CHP Antalya Milletvekili Deniz Baykal, Ordu'nun Fatsa İlçesi'nde yaptığı konuşmada, "Bugün günlük siyaset için değil, Cumhuriyet Halk Partisi için değil, vatan için, millet için Türkiye için buradayım" diye konuştu. Baykal'ın konuşma yaptığı sırada beklenmedik bir gelişme yaşandı.
BP Genel Başkanı Mustafa Destici’nin ‘Evet’ kararına uymayacağını açıklayan BBP’nin Fatsa İlçe Başkanı Fatma Yümlü de Baykal’ın konuşma yaptığı salona geldi. Yümlü’nün geldiğini farketen Baykal “Arkadaşlar Büyük Birlik Partisi İlçe Başkanı Fatma Yümlü arkadaşımızın da aramızda olduğunu öğrendim” diyerek Fatma Yümlü’nün elini sıktı, daha sonra bütün salon BBP’li kadın başkanı alkışladı.
CHP Antalya Milletvekili Deniz Baykal, partisinin Fatsa’da düzenlediği anayasa değişikliği ve referandumla ilgili toplantıya katıldı. Toplantıya CHP Genel Başkanı Yardımcısı Ordu Milletvekili Seyit Torun, CHP eski Ordu Mellitvekili İdris Yıldız, CHP Ordu İl Başkanı Atilla Şahin, CHP Fatsa İlçe Başkanı Onur Çam ile çok sayıda partili katıldı.
“Bugün ülkenin önümüzdeki çok önemli bir konusunu, çok önemli bir sorununu karşılıklı konuşmak için bir aradayız” diyen Deniz Baykal, şöyle konuştu:
“Türkiye’nin geleceği ile yakından ilgili, Türkiye’nin tarihsel kimliğinin, siyasal benliğinin çok önemli bir yol ayırımına geldik. Geleceğimizin bugüne kadar alıştığımız belki zaman zaman şikayet ettiğimiz ama bizim olan bizim olduğunu bildiğimiz kendi alın terimizle, kendi emeğinizle ortaya koyduğunuz siyasi çizgimizin çok tehlikeli, çok kaygı verici, çok sakıncalı bir istikamete doğru yönlendirilip, yönlendirelemeceğini kararının konuşulacağı bir dönemde bir aradayız. Ben buraya bu duygularla geldim. Elbette benim bir siyasi kimliğim var. Çoğunuzun da bir siyasi kimliği vardır. Ben Cuhruriyet Halk Partiliyim ve Cuhruriyet Halk Partili olmaktan da iftihar ediyorum. Türkiye’nin siyasi yapısının ortaya çıkmasına en büyük aktif katkıyı yapan bu Türkiye Cumhuriyeti projesini tasavvur eden, hayata geçiren, önündeki bütün engelleri aşan, önündeki askeri, sosyal engelleri aşan ve bugün bu bölgenin en saygın en istikrarlı, en güçlü potansiyelinin tümünü henüz değerlendirememiş ama aydınlık bir geleceğinini önünde ihtişamla duran bir Türkiye Cumhuriyeti’nin ortaya çıkmasına doğrudan yönlendirilmiş bir siyasi parti olduğumuzu bildiğim için elbette iftihar ediyorum. Cumhuriyet Halk Partisi’nin ilkelerine, ahlakına, temel değerlerine bugün geçmişte olduğundan çok daha fazla ihtiyacı olduğunu görüyorum.”

══════════

Belirtilen amaç 1:
Baykal'ın Fatsa konuşmasını aktaran haber metnine göre (a), (b) ve (c) ifadelerinin doğru olup olmadığını belirtin; her biri için evet ya da hayır deyip haber metninden belirleyici ifadeyi birebir alıntılayın.
(a) BBP'nin Fatsa İlçe Başkanı Fatma Yümlü, Baykal'ın konuştuğu salona geldi.
(b) Onur Çam, toplantıya CHP Ordu İl Başkanı olarak katıldı.
(c) Baykal'ın katıldığı toplantı, anayasa değişikliği ve referandumla ilgiliydi.
Haber metni ile girdiler birbirinden ayrı malzemelerdir.

══════════

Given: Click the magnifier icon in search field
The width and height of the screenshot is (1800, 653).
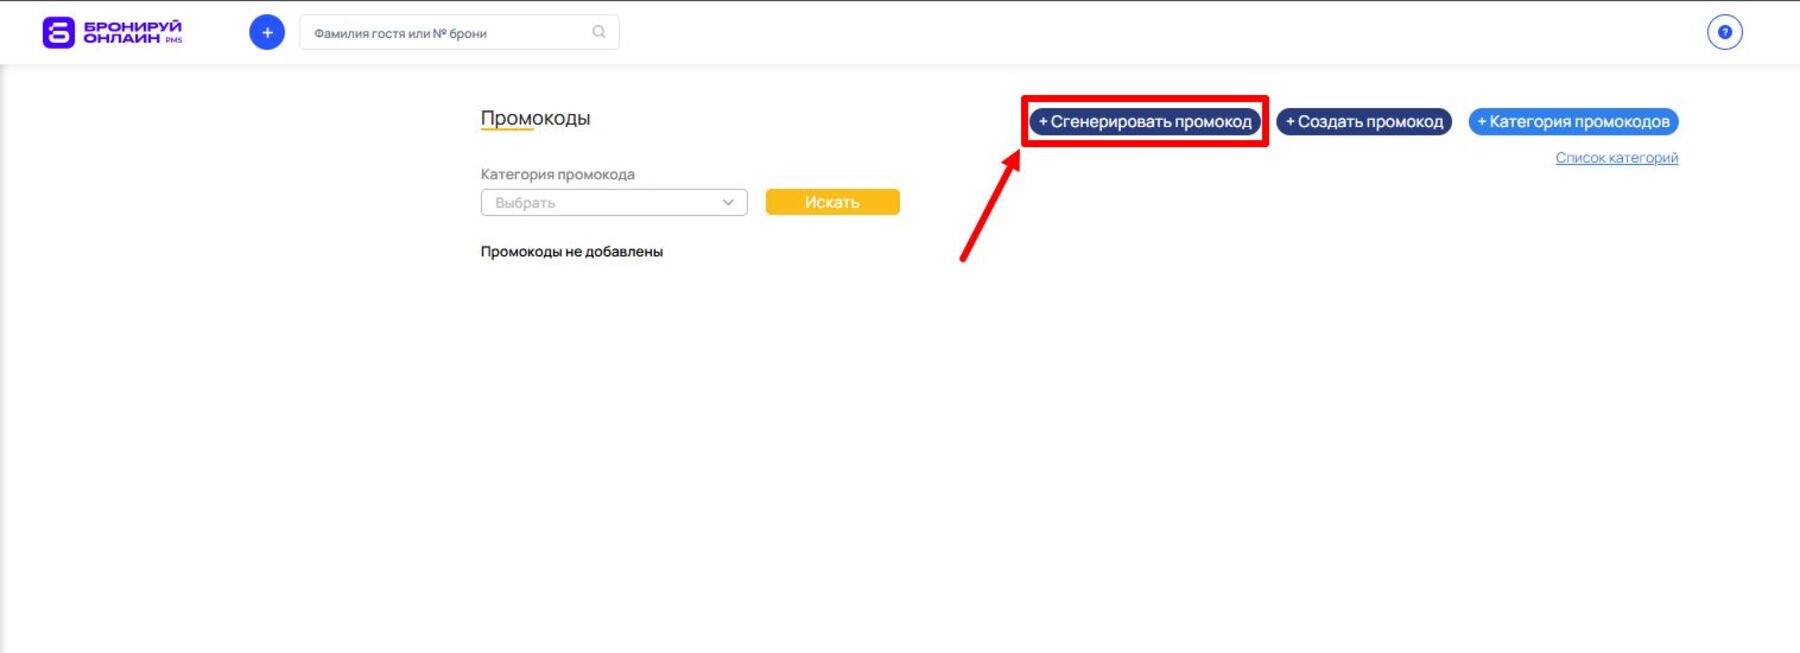Looking at the screenshot, I should (x=598, y=32).
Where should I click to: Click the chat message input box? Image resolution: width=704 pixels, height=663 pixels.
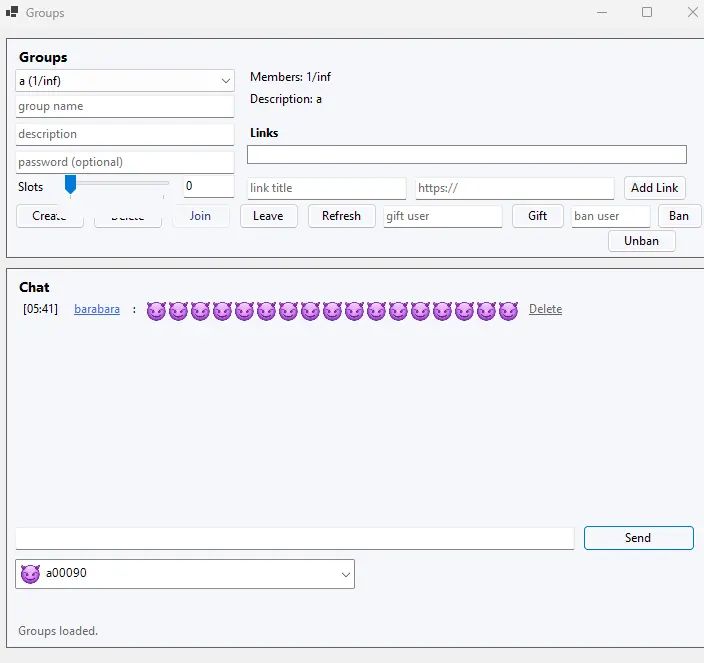(x=295, y=538)
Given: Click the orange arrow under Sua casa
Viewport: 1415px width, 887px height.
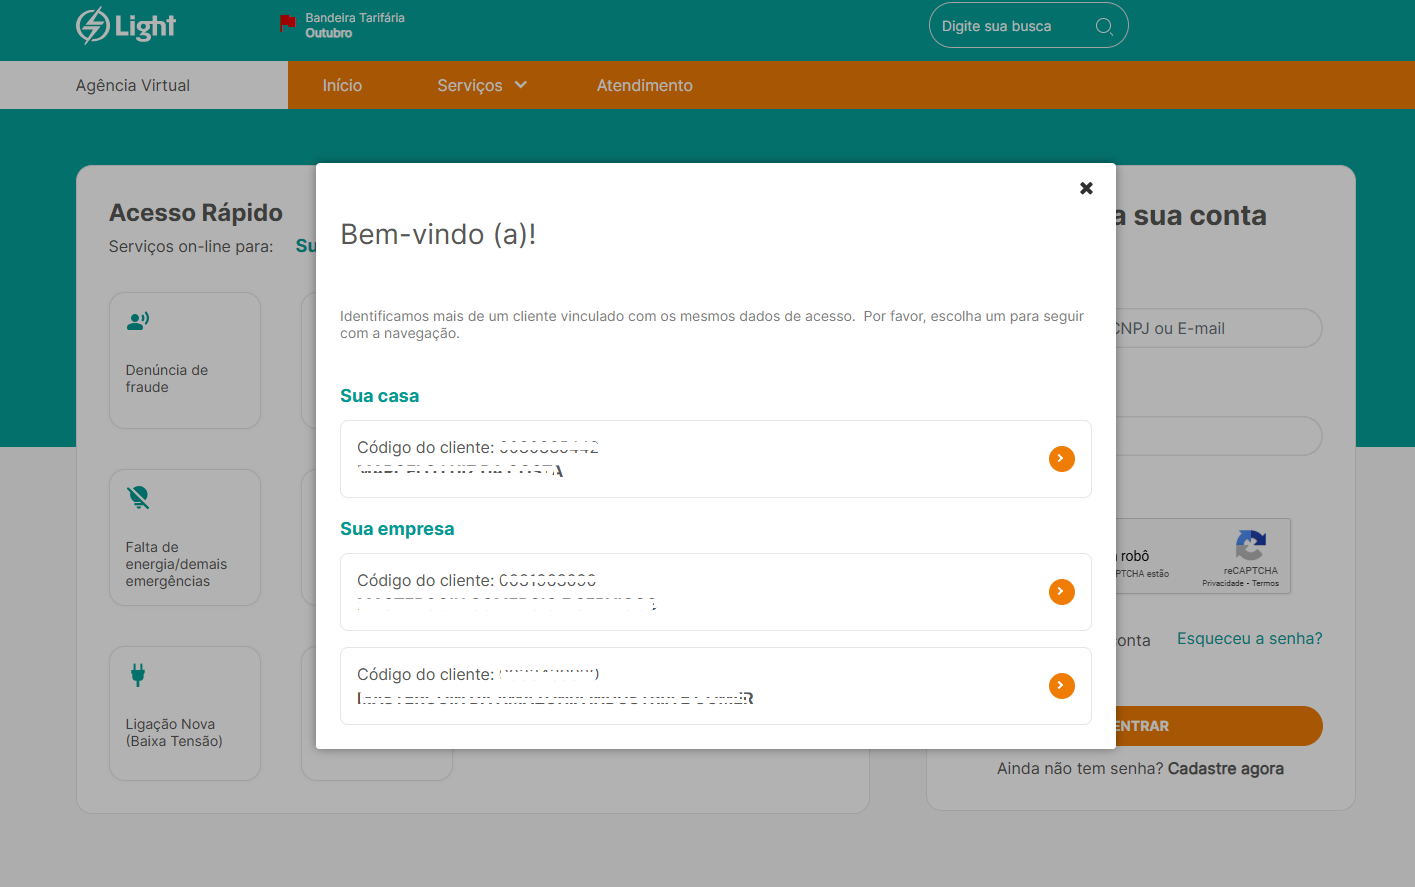Looking at the screenshot, I should click(1061, 459).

══════════

Belirtilen amaç 2:
Haber metnini değil, girdilerin hepsini satır satır ve hiçbir değişiklik yapmadan yeniden yazın. Resimleri cevaba koymayın.

Eksiksiz cevap 1:
(a) Evet: "BBP’nin Fatsa İlçe Başkanı Fatma Yümlü de Baykal’ın konuşma yaptığı salona geldi."
(b) Hayır: "CHP Ordu İl Başkanı Atilla Şahin, CHP Fatsa İlçe Başkanı Onur Çam"
(c) Evet: "partisinin Fatsa’da düzenlediği anayasa değişikliği ve referandumla ilgili toplantıya katıldı"

Eksiksiz cevap 2:
Given: Click the magnifier icon in search field
The width and height of the screenshot is (1800, 653).
Looking at the screenshot, I should (x=598, y=32).
Where should I click to: Click the chat message input box? Image resolution: width=704 pixels, height=663 pixels.
(x=295, y=538)
Given: Click the orange arrow under Sua casa
Viewport: 1415px width, 887px height.
Looking at the screenshot, I should click(1061, 459).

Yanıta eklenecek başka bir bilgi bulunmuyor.